| Task inputs |
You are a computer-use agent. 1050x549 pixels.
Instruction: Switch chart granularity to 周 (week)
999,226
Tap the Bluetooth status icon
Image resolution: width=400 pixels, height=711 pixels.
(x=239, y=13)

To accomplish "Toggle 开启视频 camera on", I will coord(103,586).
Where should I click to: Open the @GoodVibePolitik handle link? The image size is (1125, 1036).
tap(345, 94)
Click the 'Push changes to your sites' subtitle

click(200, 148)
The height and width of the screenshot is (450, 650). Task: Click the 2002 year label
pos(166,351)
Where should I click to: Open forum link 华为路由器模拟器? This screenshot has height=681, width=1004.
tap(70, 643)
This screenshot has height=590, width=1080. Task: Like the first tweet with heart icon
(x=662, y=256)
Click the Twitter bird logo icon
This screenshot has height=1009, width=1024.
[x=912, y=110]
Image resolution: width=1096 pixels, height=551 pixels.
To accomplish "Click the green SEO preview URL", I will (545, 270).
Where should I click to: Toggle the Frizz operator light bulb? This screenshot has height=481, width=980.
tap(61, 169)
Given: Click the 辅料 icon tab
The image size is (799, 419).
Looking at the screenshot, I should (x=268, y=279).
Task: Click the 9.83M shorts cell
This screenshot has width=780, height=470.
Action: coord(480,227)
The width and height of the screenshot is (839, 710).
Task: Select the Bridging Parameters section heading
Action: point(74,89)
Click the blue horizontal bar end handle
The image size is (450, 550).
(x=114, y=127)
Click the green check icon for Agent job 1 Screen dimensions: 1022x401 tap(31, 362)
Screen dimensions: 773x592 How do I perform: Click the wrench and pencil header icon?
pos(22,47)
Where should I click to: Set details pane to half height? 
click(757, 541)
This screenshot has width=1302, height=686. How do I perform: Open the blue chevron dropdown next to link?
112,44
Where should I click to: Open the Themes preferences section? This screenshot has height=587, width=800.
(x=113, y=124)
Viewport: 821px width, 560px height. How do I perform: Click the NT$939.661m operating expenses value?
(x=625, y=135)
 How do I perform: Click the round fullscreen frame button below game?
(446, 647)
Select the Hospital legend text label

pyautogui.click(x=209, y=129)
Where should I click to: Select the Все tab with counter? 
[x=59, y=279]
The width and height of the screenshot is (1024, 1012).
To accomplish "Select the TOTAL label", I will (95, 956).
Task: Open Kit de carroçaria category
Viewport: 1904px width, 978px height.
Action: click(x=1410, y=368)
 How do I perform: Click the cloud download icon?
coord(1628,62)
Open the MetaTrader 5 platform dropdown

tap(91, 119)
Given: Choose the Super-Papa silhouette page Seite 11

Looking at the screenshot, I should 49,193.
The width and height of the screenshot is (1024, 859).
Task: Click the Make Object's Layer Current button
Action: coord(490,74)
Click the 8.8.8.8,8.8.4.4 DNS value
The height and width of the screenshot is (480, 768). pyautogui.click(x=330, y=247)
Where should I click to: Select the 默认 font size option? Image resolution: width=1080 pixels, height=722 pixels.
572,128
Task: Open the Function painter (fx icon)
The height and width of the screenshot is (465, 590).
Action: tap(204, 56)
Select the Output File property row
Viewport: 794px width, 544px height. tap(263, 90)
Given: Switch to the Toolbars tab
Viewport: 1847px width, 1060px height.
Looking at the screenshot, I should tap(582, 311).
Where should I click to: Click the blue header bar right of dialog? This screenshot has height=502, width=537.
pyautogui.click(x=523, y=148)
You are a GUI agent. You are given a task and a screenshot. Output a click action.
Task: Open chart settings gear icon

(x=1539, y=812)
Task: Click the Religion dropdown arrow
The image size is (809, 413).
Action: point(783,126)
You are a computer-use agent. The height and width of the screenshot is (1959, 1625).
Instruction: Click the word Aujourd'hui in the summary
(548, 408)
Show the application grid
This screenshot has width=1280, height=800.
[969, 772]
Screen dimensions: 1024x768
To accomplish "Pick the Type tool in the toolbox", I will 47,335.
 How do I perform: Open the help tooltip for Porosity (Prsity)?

| Exercise objective |
An exact reproduction of the material above is required.

| Exercise output |
You are a computer-use agent. 1050x549 pixels.
Instruction: Switch chart granularity to 周 (week)
999,226
Tap the Bluetooth status icon
Image resolution: width=400 pixels, height=711 pixels.
(x=239, y=13)

To accomplish "Toggle 开启视频 camera on", I will coord(103,586).
Where should I click to: Open the @GoodVibePolitik handle link? The image size is (1125, 1036).
tap(345, 94)
Click the 'Push changes to your sites' subtitle

click(200, 148)
The height and width of the screenshot is (450, 650). Task: Click the 2002 year label
pos(166,351)
Where should I click to: Open forum link 华为路由器模拟器? This screenshot has height=681, width=1004.
tap(70, 643)
This screenshot has height=590, width=1080. Task: Like the first tweet with heart icon
(x=662, y=256)
Click the Twitter bird logo icon
This screenshot has height=1009, width=1024.
[x=912, y=110]
Image resolution: width=1096 pixels, height=551 pixels.
To accomplish "Click the green SEO preview URL", I will (545, 270).
Where should I click to: Toggle the Frizz operator light bulb? This screenshot has height=481, width=980.
tap(61, 169)
Given: Click the 辅料 icon tab
The image size is (799, 419).
Looking at the screenshot, I should (x=268, y=279).
Task: Click the 9.83M shorts cell
This screenshot has width=780, height=470.
Action: coord(480,227)
The width and height of the screenshot is (839, 710).
Task: Select the Bridging Parameters section heading
Action: point(74,89)
Click the blue horizontal bar end handle
The image size is (450, 550).
(x=114, y=127)
Click the green check icon for Agent job 1 Screen dimensions: 1022x401 tap(31, 362)
Screen dimensions: 773x592 How do I perform: Click the wrench and pencil header icon?
pos(22,47)
Where should I click to: Set details pane to half height? 
click(757, 541)
This screenshot has width=1302, height=686. How do I perform: Open the blue chevron dropdown next to link?
112,44
Where should I click to: Open the Themes preferences section? This screenshot has height=587, width=800.
(x=113, y=124)
Viewport: 821px width, 560px height. How do I perform: Click the NT$939.661m operating expenses value?
(x=625, y=135)
 How do I perform: Click the round fullscreen frame button below game?
(446, 647)
Select the Hospital legend text label

pyautogui.click(x=209, y=129)
Where should I click to: Select the Все tab with counter? 
[x=59, y=279]
The width and height of the screenshot is (1024, 1012).
To accomplish "Select the TOTAL label", I will (95, 956).
Task: Open Kit de carroçaria category
Viewport: 1904px width, 978px height.
Action: click(x=1410, y=368)
 How do I perform: Click the cloud download icon?
coord(1628,62)
Open the MetaTrader 5 platform dropdown

tap(91, 119)
Given: Choose the Super-Papa silhouette page Seite 11

Looking at the screenshot, I should 49,193.
The width and height of the screenshot is (1024, 859).
Task: Click the Make Object's Layer Current button
Action: coord(490,74)
Click the 8.8.8.8,8.8.4.4 DNS value
The height and width of the screenshot is (480, 768). pyautogui.click(x=330, y=247)
Where should I click to: Select the 默认 font size option? Image resolution: width=1080 pixels, height=722 pixels.
572,128
Task: Open the Function painter (fx icon)
The height and width of the screenshot is (465, 590).
Action: tap(204, 56)
Select the Output File property row
Viewport: 794px width, 544px height. tap(263, 90)
Given: Switch to the Toolbars tab
Viewport: 1847px width, 1060px height.
Looking at the screenshot, I should tap(582, 311).
Where should I click to: Click the blue header bar right of dialog? This screenshot has height=502, width=537.
pyautogui.click(x=523, y=148)
You are a GUI agent. You are given a task and a screenshot. Output a click action.
Task: Open chart settings gear icon

(x=1539, y=812)
Task: Click the Religion dropdown arrow
The image size is (809, 413).
Action: point(783,126)
You are a computer-use agent. The height and width of the screenshot is (1959, 1625).
Instruction: Click the word Aujourd'hui in the summary
(548, 408)
Show the application grid
This screenshot has width=1280, height=800.
[969, 772]
Screen dimensions: 1024x768
To accomplish "Pick the Type tool in the toolbox", I will 47,335.
 How do I perform: Open the help tooltip for Porosity (Prsity)?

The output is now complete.